Maria Eduarda Cardim

09/03/2019

 

 

 

 

A semana marcada por polêmicas do presidente da República, Jair Bolsonaro, seja nas redes sociais, seja em discursos realizados em solenidades, acabou com algumas críticas feitas por aliados do próprio governo. O filósofo e ensaísta Olavo de Carvalho e o deputado federal Marco Feliciano (Podemos-SP) usaram as redes sociais para expressar o descontentamento com alguns pontos do início da gestão de Bolsonaro.

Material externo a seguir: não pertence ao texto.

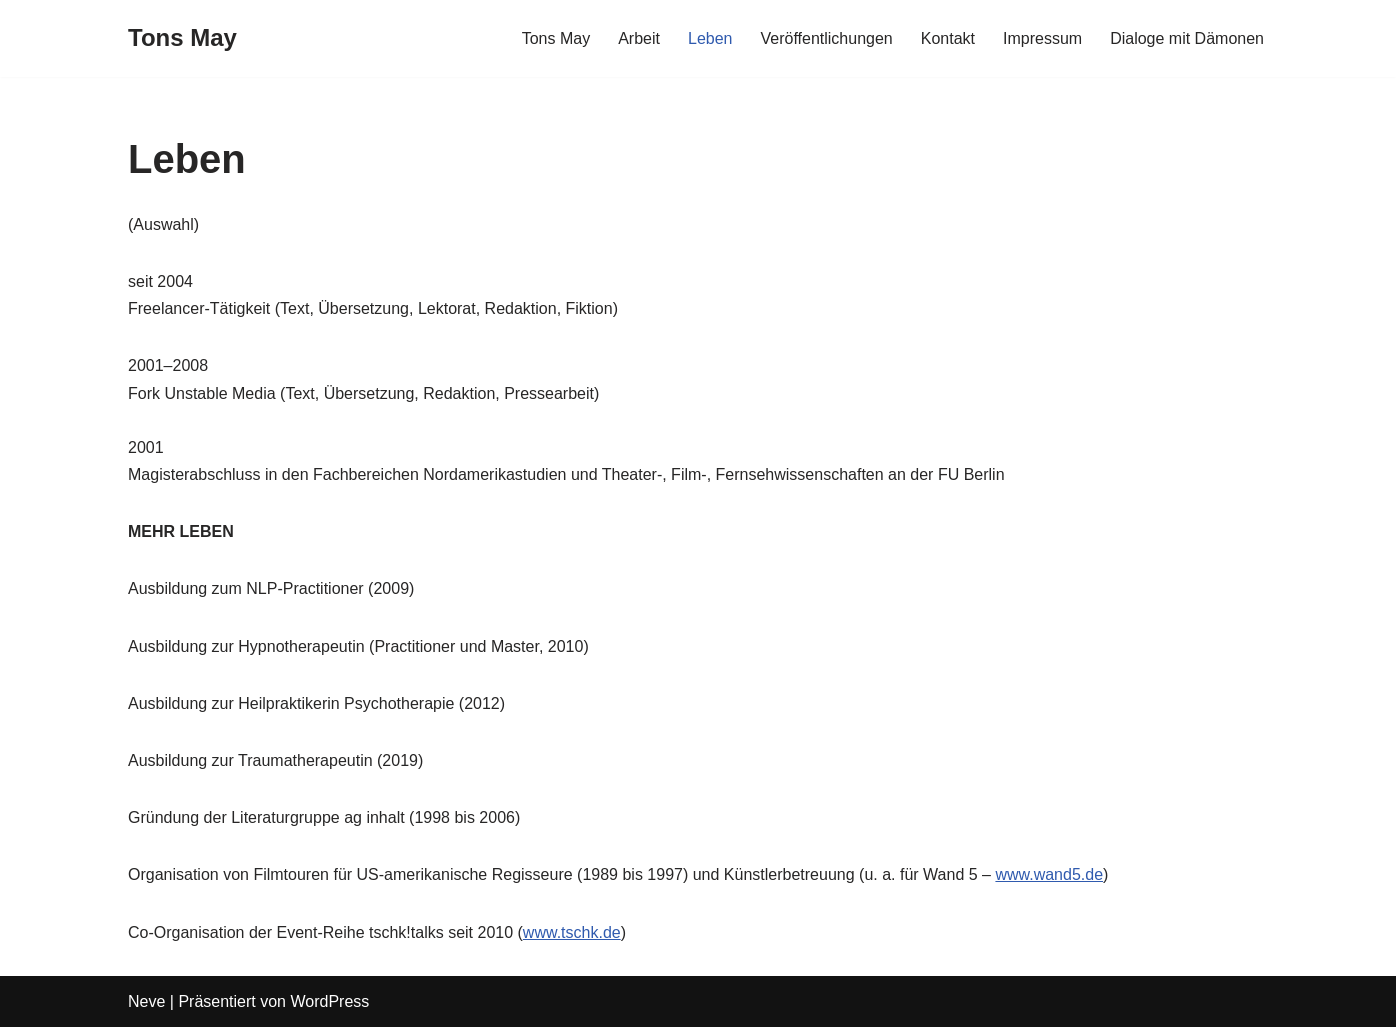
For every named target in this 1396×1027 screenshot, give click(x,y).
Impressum (1042, 38)
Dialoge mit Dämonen (1187, 38)
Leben (710, 38)
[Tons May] (182, 38)
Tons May (556, 38)
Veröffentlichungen (826, 38)
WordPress (329, 1001)
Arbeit (639, 38)
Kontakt (948, 38)
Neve (146, 1001)
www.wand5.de (1049, 874)
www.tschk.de (572, 932)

Enquanto Olavo de Carvalho, chamado de guru de Bolsonaro, pediu para que seus alunos que ocupam cargos no governo abandonassem os postos e voltassem aos estudos, o pastor Marco Feliciano criticou a comunicação da Presidência. Olavo usou o argumento de que “o presente governo está repleto de inimigos do presidente e inimigos do povo”. Segundo reportagem do Estado de São Paulo, entretanto, o pedido do ensaísta veio depois que nomes ligados a ele e que assessoravam diretamente o ministro da Educação, Ricardo Vélez Rodriguez, foram exonerados.
A “limpa” na pasta veio após a polêmica carta do ministro, pedindo que fossem feitas imagens de alunos cantando o Hino Nacional nas escolas. No documento, também havia o lema de campanha de Jair Bolsonaro (“Brasil acima de tudo, Deus acima de todos”). As críticas vieram, e Ricardo Vélez voltou atrás e refez a carta. O próprio Planalto teria aconselhado o ministro a dispensar os assessores que influenciaram em decisões com viés ideológico.
Na análise do cientista político Lúcio Rennó, apesar de poupar o presidente na postagem, que o cientista político avaliou como vaga e ampla, o filósofo expõe algumas desavenças e desentendimentos da atual administração. “É um problema grave para o governo, se ele pretende aprovar propostas de reformas profundas no nosso sistema”, ressalta. O professor do Instituto de Ciência Política da Universidade de Brasília (UnB) acredita que será preciso um esforço muito maior de coordenação.
No Twitter
Quem chegou a pedir por um esforço melhor na comunicação do presidente foi o aliado Marco Feliciano. Em uma sequência de postagens feitas no Twitter, o deputado declarou insatisfação e alertou o chefe do Executivo e seus dois filhos, Carlos e Eduardo Bolsonaro, ao chamar a esquerda de “profissional”. “Ou vocês criam um grupo político e intelectualmente preparado, ou todos os dias irão sangrar”, postou.
Lúcio Rennó volta a sinalizar o peso das críticas feitas por um aliado com o nome de Feliciano. “Ele não é um personagem trivial. As críticas que ele faz é de um ator preocupado com o sucesso do governo”, indica Rennó. O cientista político acredita que Bolsonaro ainda não encontrou o tom de fazer publicações como presidente. “Tem gerado mais problemas do que soluções”, completa.